Let’s just get this out of the way: Aaron Judge is having a good season. No doubt, he is still one of the most feared hitters in the game. It’s hard to complain about a 123 wRC+ and 2.2 fWAR in only 64 games. It may be a little disappointing for those who took him high in fantasy drafts and expected a season more in line with last year’s 149 wRC+, but it is still a good showing, and Judge is still the main cog in the Yankees machine that is punishing pitchers on their road to the postseason. What we can discuss, however, is how weird of a year Judge is having. While still being productive, he is doing things differently that may be holding him back, and if he cuts down on some of that weirdness, he’ll be even better.
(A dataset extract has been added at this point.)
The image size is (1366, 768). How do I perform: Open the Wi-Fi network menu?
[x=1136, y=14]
It’s been a strange year for a few premier talents, with two of the biggest examples being Jose Ramirez and Mookie Betts. As we all know, Ramirez got off to a putrid start this year but has come alive in the second half. His first half was so bad that his 1.066 OPS in the second half is still not enough to push his wRC+ above 100. That’s pretty weird. Betts also went through his period of weirdness when he all of a sudden forgot how to hit left-handed pitching in the first half, but since July, he’s rocking a 144 wRC+ against lefties. That’s also pretty odd. Weird things happen in baseball and can affect hitters of all types. Judge is just the latest example of this.
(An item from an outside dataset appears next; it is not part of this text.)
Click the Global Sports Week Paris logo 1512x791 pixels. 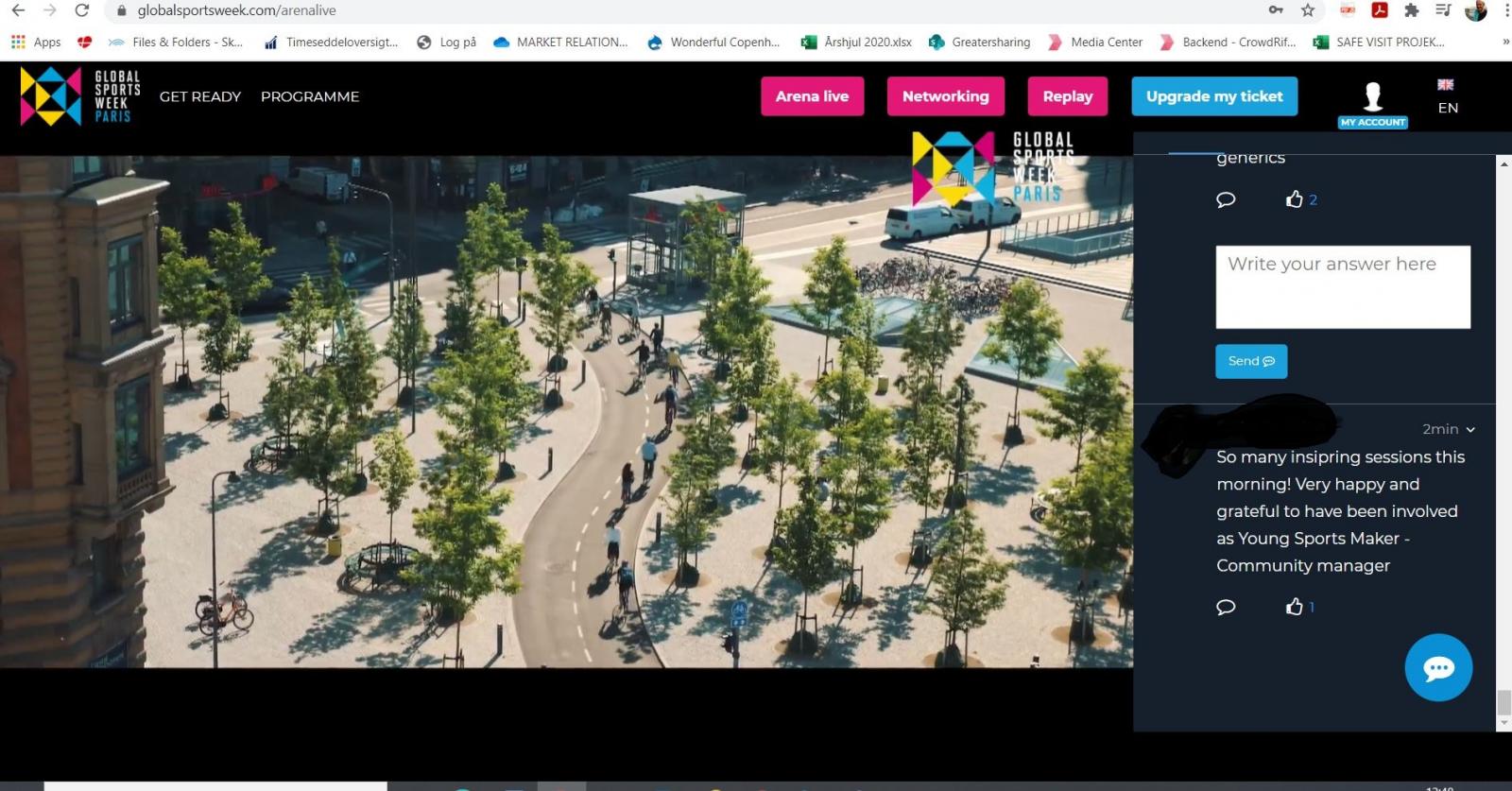point(80,96)
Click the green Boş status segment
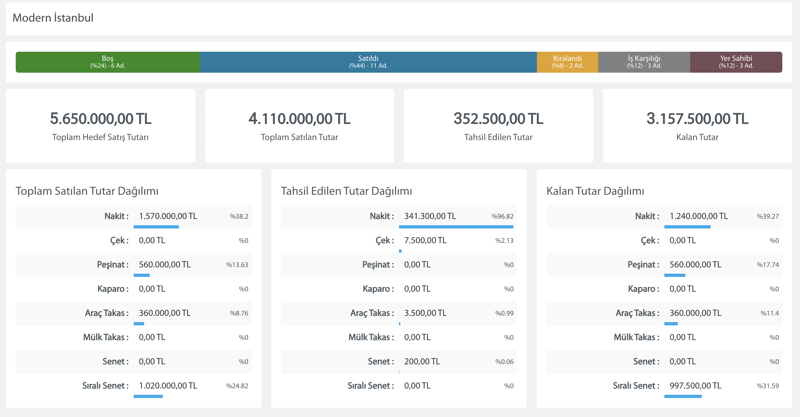The height and width of the screenshot is (417, 800). tap(107, 62)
The weirdness really began for Judge after he came off the injured list in late June. During his healthy stretch to begin the season, Judge was basically the guy we expected him to be. Here is his 2019 up until his injury in late April compared to his 2018 season:

2018 .278 .392 .528 .249 .391 149
Pre-Injury 2019 .288 .404 .521 .233 .386 142

It’s a sample of only 89 plate appearances, but pre-injury Judge in 2019 looked very similar to the 2018 version and right on track for another strong year with MVP considerations. Since coming off the injured list, though, Judge hasn’t quite looked like himself:

Post-Injury 2019 .265 .394 .445 .181 .358 123

He is still getting on base a ton, which is typical from Judge, but the power has cratered. For context, Freddy Galvis is slugging .444 this season, and he wasn’t in high enough demand at the trade deadline while playing strong defense at a premium position that the Blue Jays just let him go on waivers for nothing but salary relief. Obviously Judge is a better hitter than Galvis (Judge’s walk rate is nearly four times higher than Galvis’, for starters), but the Yankees star’s slugging decline has to be somewhat concerning. In fact, there are only a handful of players with a more drastic decline in slugging from 2018 to 2019 than Judge’s -0.063 difference, including both Ramirez and Betts. If we just look at his -0.083 difference from the post-injury time frame to 2018, it would be one of the most drastic among hitters with at least 250 plate appearances.

Fortunately, the Yankees haven’t had to count on Judge to hit like his old self with the emergence of guys who are apparently among the best sluggers in the game such as Gio Urshela, Mike Tauchman, and a new slug-happy DJ LeMahieu. Seriously: Judge is 11th on the team in slugging among hitters with at least 100 plate appearances, and if that isn’t weird, then I don’t know what is. Still, I think the Yankees would like to add the Judge who is capable of hitting 50 home runs back into their lineup.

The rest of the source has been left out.